* DIRECTIONS FOR THIS TASK
Among the entries below, find every line that has "width" and pull it out.
━━ DATA SUPPLIED
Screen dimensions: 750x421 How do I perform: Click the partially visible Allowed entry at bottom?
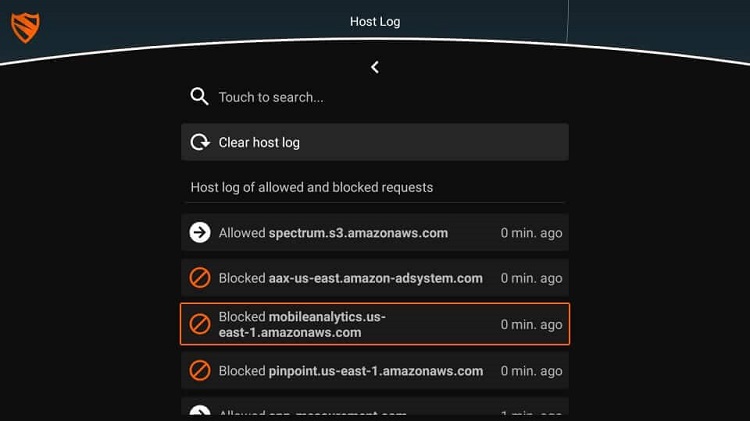point(375,407)
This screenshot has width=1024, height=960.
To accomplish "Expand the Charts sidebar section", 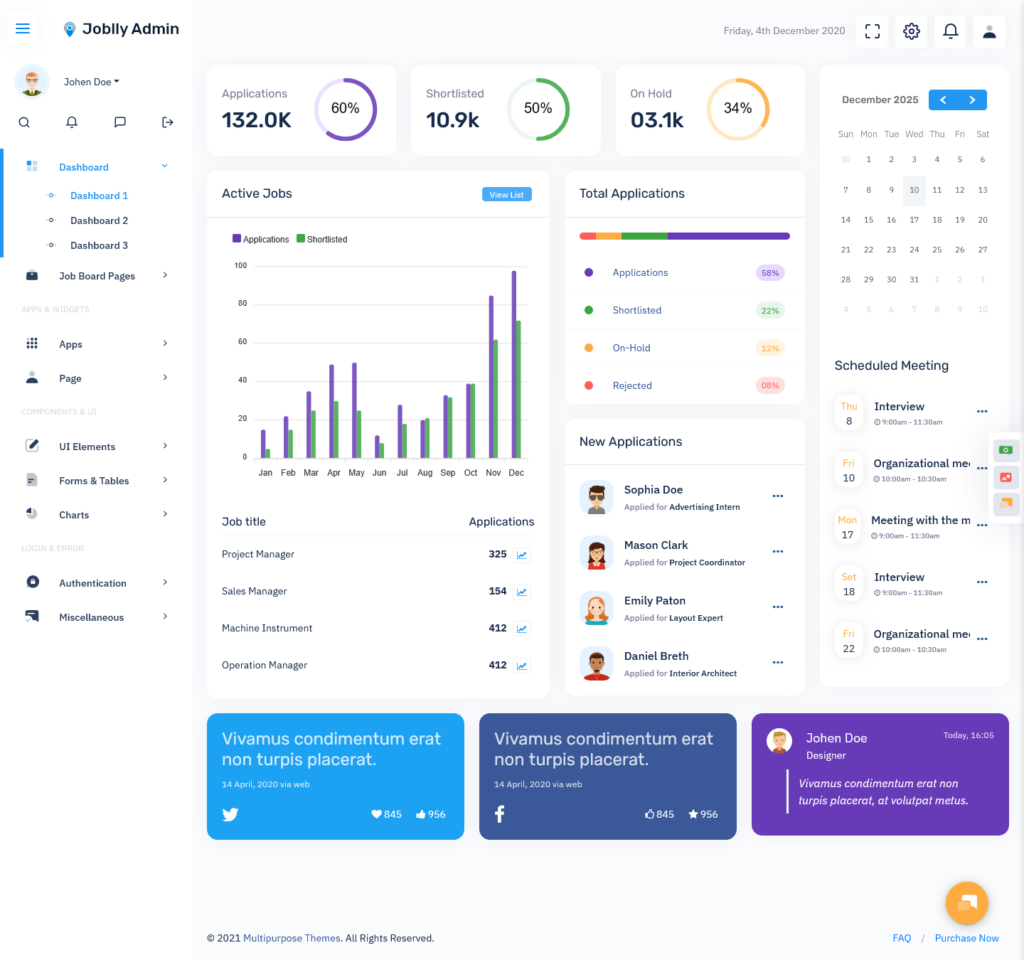I will click(x=97, y=515).
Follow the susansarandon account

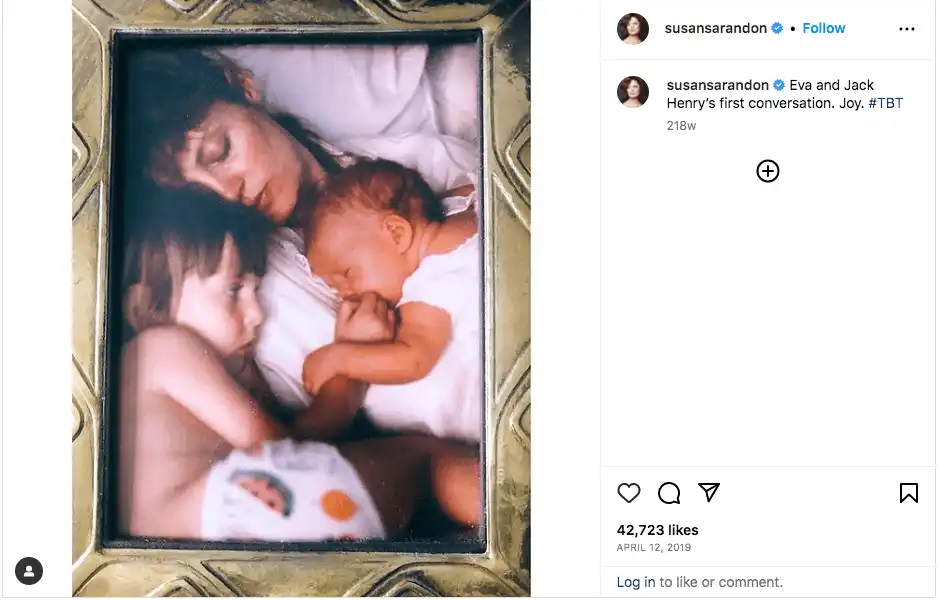coord(823,28)
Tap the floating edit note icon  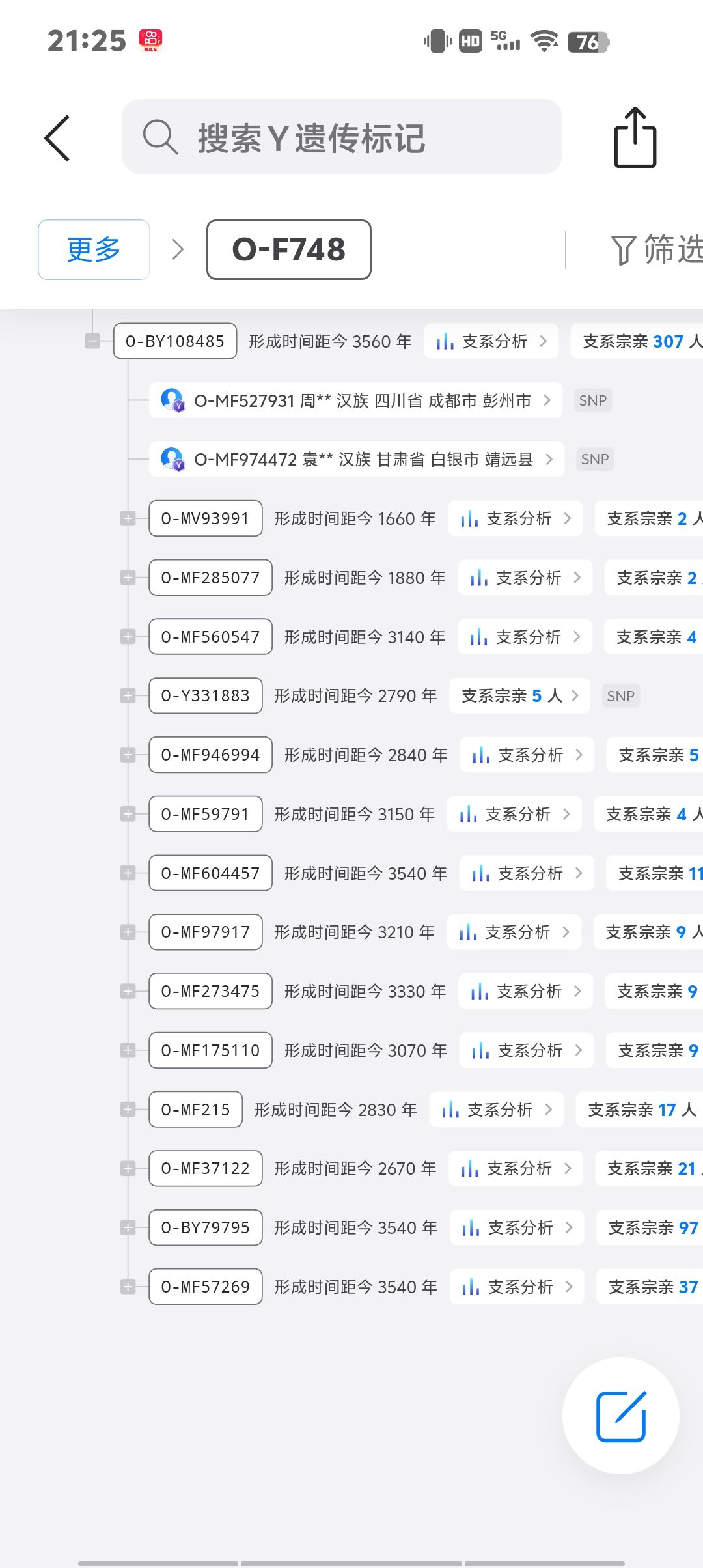620,1416
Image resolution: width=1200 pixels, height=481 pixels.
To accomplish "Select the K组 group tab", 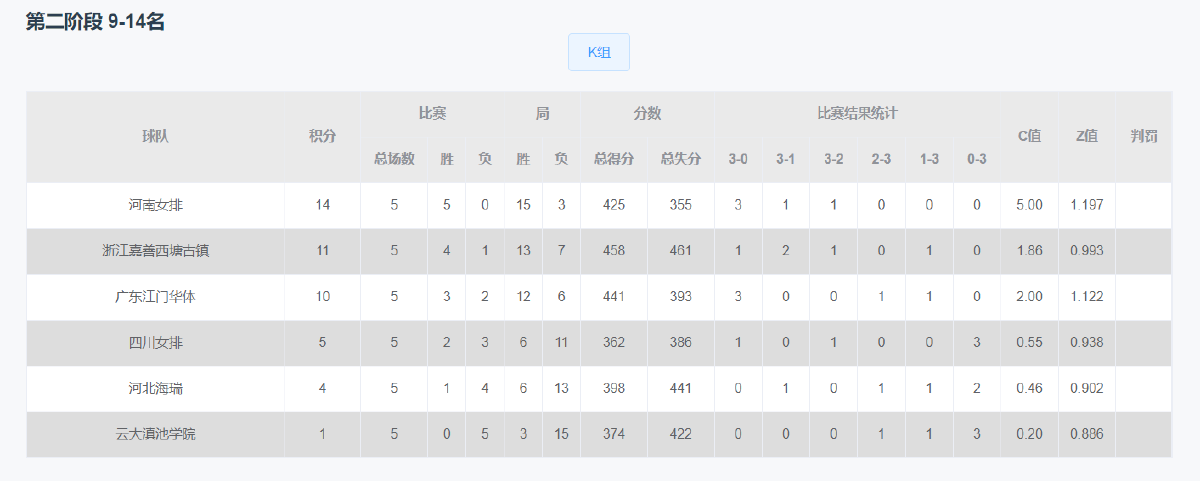I will (599, 52).
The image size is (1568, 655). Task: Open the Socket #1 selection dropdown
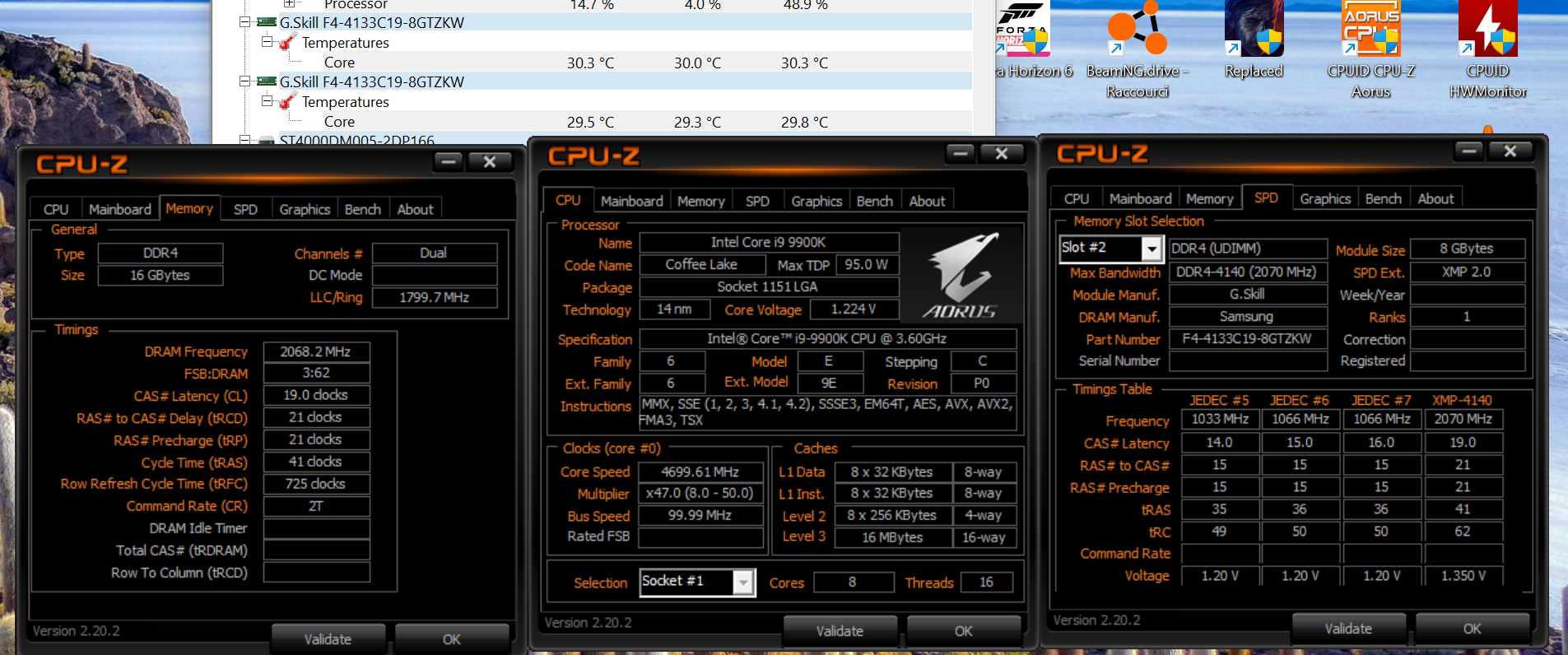(743, 583)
━━━━
* REPLY TO THE EXERCISE
This screenshot has width=1024, height=960.
Image resolution: width=1200 pixels, height=481 pixels.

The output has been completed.